Monday, January 4, 2016

Server Recovery and lessons learnt

Last month of 2015 was exciting, well at least at the beginning. Everything in the project was going as expected when suddenly a mail comes. One of the production server is inaccessible. IT guys find out that the server has some registries corrupted and they will have to restore the back up (tape backup of the entire C drive)

Then comes the bad news, the backup is not working either, IT guys restore the backup as old as one year but it is of no help   The only option is to rebuild a new server and replicate/reinstall Hyperion components in it. And so it begins.

Components on this server were
1. EAS
2. FR and Reporting Framework services.
3. ODI Studio and Data loading batch scripts

Good news was that Oracle Middleware home was on D drive which was intact so

Lesson #1: ALWAYS INSTALL EPM ON A DRIVE OTHER THAN C or NOT ON THE ONE HAVING OS FILES AND FOLDERS

This ensured that the some essential folders that are required can still be used.
Next task was to reinstall HFR and Framework services. The new server given had the D drive of the older one so Oracle folder is present, but that is of no use as registry entries are absent and it does not detect anything.
I decided to use the option of  'Reinstall this release' and reconfigure the database, but it did not work

Lesson #2: Re-installing a component on a recovered server does not work. You have to install afresh i.e. Select 'New installation' option
But make sure you use the same directory name and path. So the old Oracle folder has to be renamed (DO NOT DELETE it as it is needed at the time of restore)

At the time of configuration, use the 'Re-use schema' option. Selecting drop and recreate tables will say good bye to existing reports that are created.
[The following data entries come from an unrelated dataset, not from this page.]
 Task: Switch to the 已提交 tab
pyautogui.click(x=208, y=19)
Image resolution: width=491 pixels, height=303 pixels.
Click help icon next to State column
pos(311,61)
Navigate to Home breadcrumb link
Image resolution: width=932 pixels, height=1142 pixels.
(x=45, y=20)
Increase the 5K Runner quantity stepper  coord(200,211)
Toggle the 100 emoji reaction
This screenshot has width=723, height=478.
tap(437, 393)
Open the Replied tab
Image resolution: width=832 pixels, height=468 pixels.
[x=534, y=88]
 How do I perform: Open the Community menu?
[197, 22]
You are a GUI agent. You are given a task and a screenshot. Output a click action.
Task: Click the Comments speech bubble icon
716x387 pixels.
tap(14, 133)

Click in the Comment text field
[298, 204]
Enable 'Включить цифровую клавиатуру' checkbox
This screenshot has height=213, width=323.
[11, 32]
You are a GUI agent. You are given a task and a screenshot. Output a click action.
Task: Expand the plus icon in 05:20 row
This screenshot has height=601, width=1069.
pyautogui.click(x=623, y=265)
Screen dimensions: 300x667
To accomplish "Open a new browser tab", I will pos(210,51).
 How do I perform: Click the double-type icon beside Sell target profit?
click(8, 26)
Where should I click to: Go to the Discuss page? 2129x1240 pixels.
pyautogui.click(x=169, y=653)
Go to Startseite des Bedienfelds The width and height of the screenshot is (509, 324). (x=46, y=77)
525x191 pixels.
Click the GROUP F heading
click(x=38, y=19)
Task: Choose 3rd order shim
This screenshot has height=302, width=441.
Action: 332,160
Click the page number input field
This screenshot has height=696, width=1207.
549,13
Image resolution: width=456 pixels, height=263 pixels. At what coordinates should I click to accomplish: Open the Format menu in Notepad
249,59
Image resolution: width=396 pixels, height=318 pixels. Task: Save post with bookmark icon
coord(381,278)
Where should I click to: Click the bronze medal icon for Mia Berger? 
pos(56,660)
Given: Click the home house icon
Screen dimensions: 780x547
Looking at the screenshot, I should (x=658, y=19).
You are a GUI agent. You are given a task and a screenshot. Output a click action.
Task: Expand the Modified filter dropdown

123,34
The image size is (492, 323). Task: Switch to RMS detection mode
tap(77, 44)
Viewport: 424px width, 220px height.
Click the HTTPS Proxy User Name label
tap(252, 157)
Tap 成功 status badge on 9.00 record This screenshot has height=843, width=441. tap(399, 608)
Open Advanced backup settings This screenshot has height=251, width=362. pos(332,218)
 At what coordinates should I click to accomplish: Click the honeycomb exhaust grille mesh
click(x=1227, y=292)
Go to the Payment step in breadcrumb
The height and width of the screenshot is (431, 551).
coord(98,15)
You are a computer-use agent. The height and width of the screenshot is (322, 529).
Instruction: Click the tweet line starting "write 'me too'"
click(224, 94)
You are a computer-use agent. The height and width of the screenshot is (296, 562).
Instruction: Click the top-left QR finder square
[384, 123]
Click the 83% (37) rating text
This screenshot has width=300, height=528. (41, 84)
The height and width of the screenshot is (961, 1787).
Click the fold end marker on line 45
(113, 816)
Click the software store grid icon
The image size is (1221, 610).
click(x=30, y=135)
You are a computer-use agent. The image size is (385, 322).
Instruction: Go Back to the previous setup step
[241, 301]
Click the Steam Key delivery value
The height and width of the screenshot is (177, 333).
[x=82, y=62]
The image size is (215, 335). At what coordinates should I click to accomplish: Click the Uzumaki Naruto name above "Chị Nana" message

By god's grace the configuration succeeded this time without any issue. One important point at the time of Configuration to be noted is

Lesson #3: When configuring web server for FR, make sure that Admin server is up and running on the shared services server. Else domain setup will fail. 

Recover RM1 folder.

Lesson #4: Once you have successfully started the FR services, close it once and replace the contents of RM1 folder with the older one.
it is located here
D:\Oracle\Middleware\user_projects\epmsystem1\ReportingAnalysis\Data\RM1

Hush ! the FR server was finally up and running. It was time to move to ODI

ODI does not require reinstall, it will work as expected, but with the credential details gone. Now comes the twist. For some reason the ODI work repository schema tables got deleted !
Nobody is able to figure out why that would have happened. The database is on a different server.
We confirmed the schema details from the Master repository tables and some entries had changed. This was re-assured when we compared it with Repositories of Development. Restoring it with older schemas did not work. This is still a mystery.

Lesson #5: Never trust disk backups or schema backups taken by other teams. 
The one thing that I've learnt the hard way is to have repository exports of ODI and keeping it in a safe remote location. Also, it is a good habit to have EPM LCM exports of every component that we can think of.

Then we came to know that Development and Production systems were not in sync.

Lesson #6: Always keep all environments in sync. We can copy contents directly from one environment to another.